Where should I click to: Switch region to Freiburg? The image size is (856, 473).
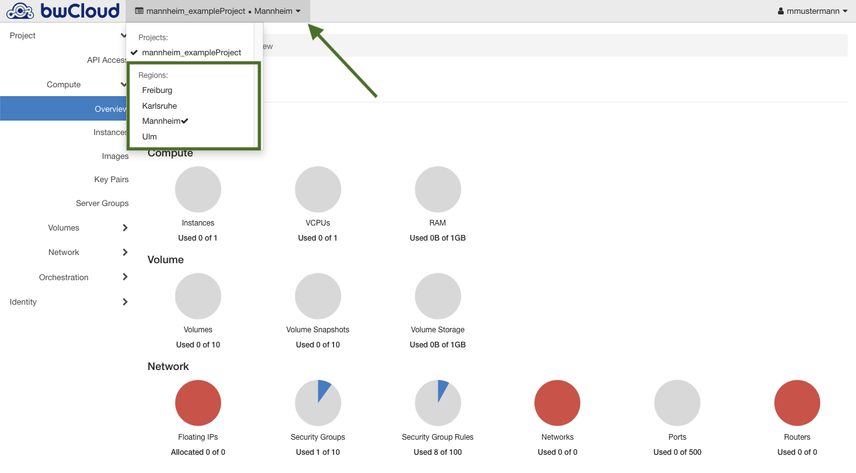[x=157, y=90]
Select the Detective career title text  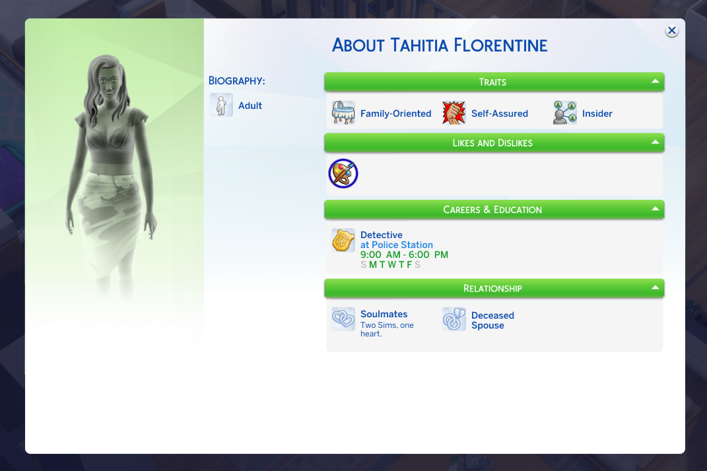(382, 235)
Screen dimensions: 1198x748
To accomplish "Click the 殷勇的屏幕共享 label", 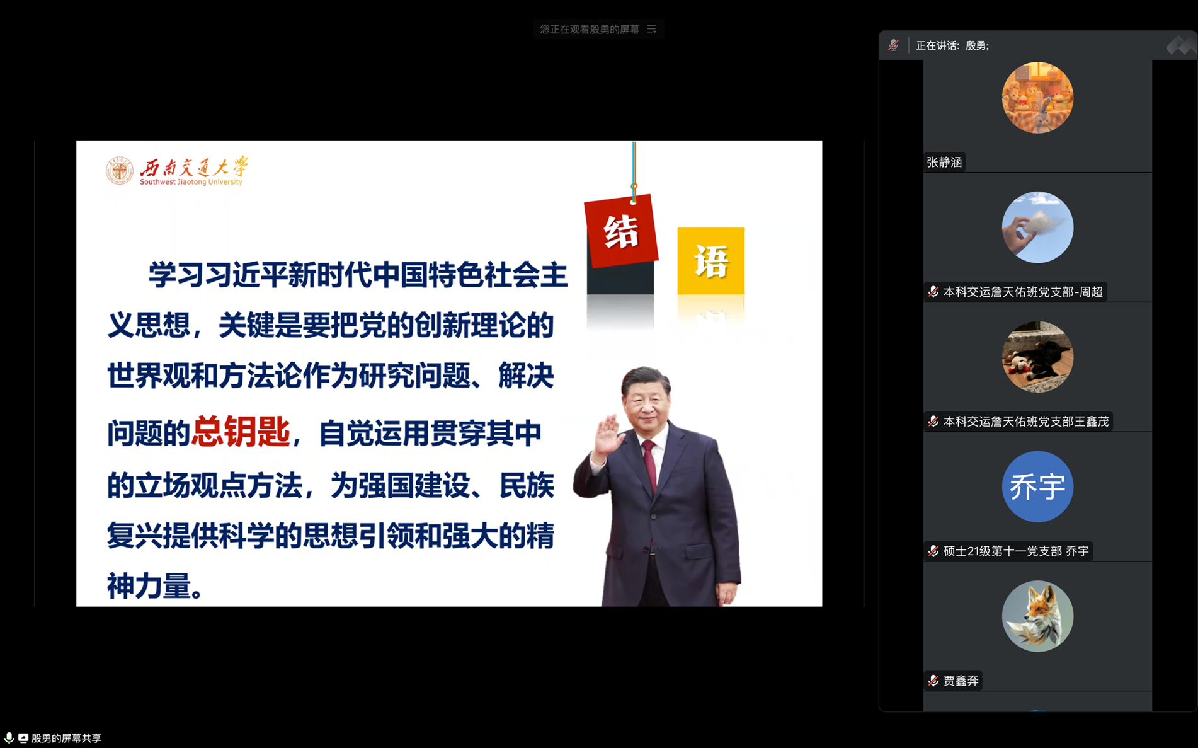I will (x=66, y=738).
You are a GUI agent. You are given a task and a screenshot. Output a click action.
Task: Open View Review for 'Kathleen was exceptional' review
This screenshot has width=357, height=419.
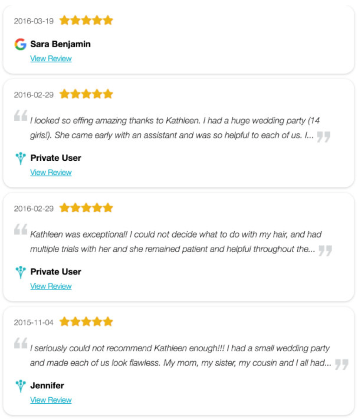coord(51,286)
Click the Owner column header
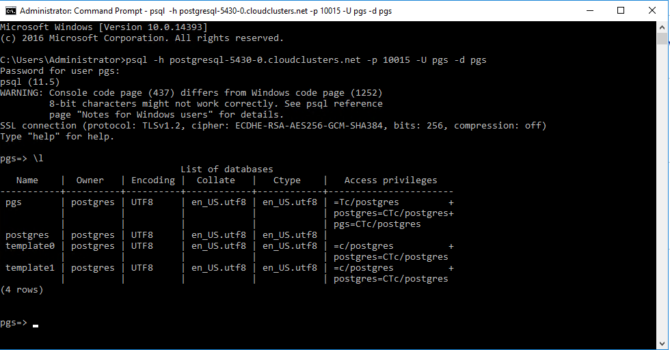 90,180
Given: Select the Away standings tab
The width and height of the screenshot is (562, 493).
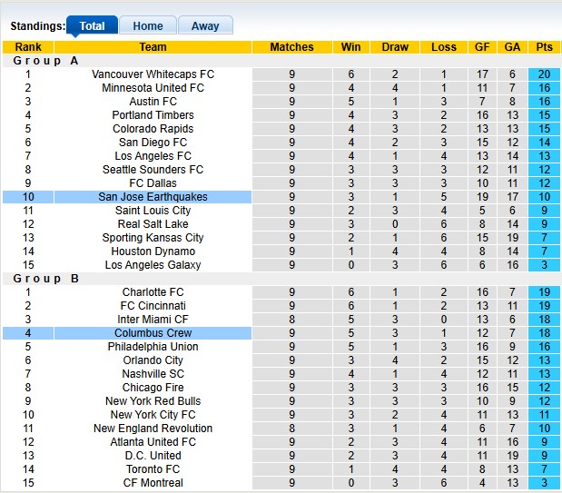Looking at the screenshot, I should [205, 26].
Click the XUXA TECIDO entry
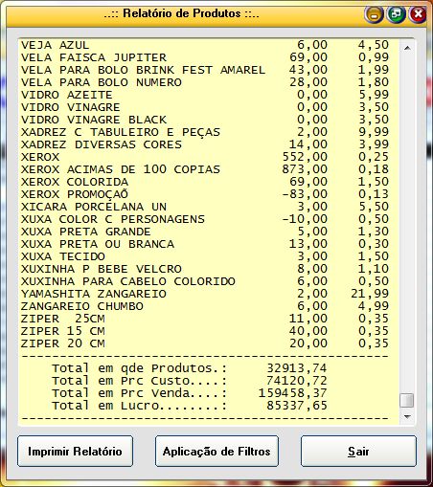Viewport: 433px width, 487px height. pyautogui.click(x=205, y=256)
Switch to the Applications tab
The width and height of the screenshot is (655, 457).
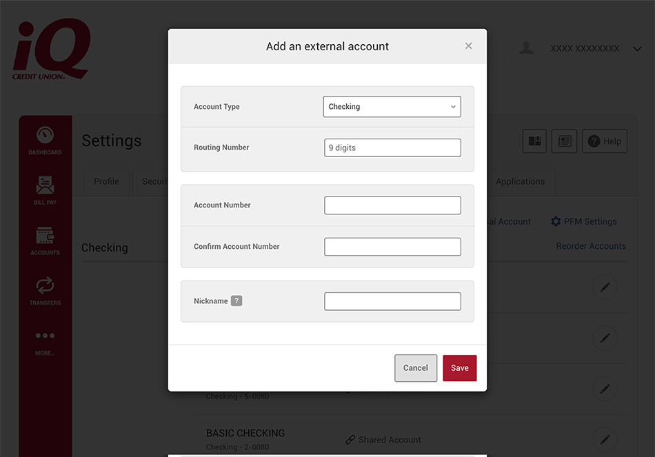click(x=520, y=181)
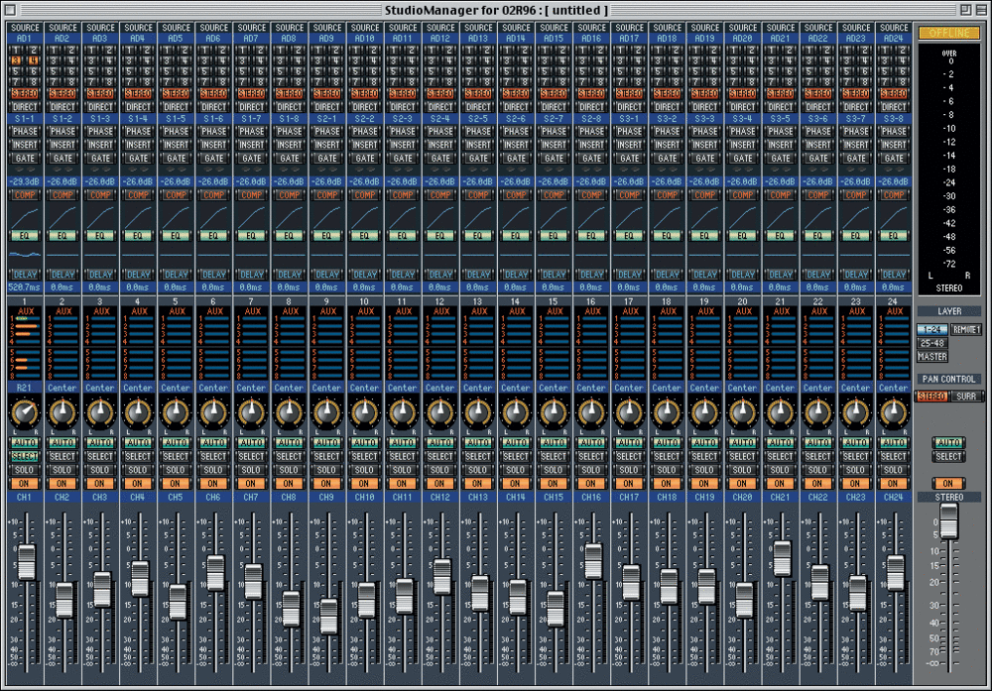The image size is (992, 691).
Task: Switch to the MASTER layer
Action: coord(931,357)
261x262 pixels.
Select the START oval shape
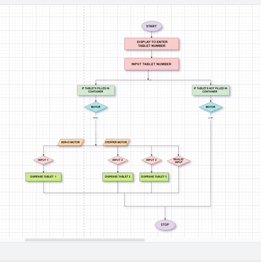point(151,26)
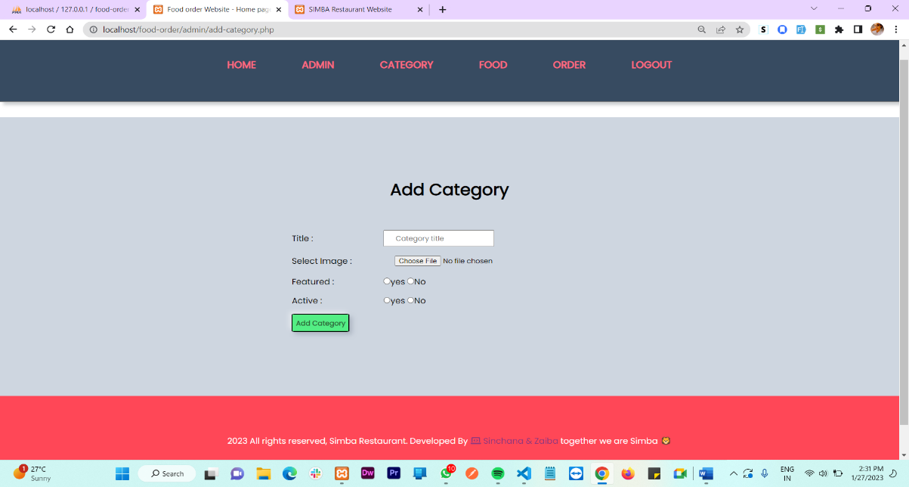The image size is (909, 487).
Task: Select yes for the Featured option
Action: (386, 281)
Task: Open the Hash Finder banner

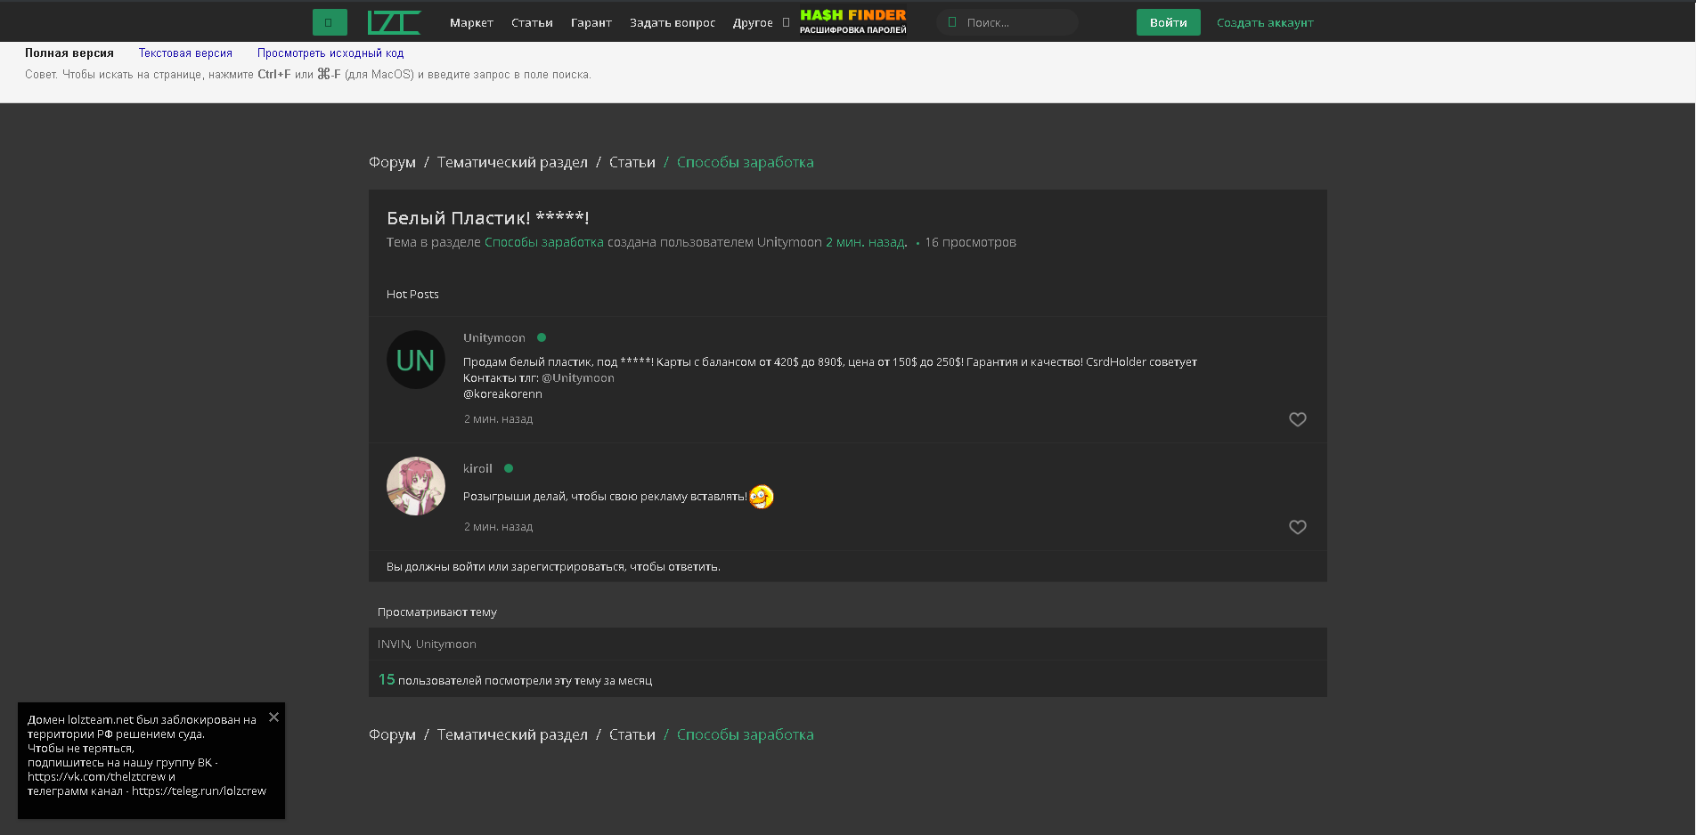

* * * * * * * * *

* Work request *
A copy of each line above that holds the word "Open" is the expected answer.

* Your response *
Task: Open View Review for 'Kathleen was exceptional' review
Task: Open the Hash Finder banner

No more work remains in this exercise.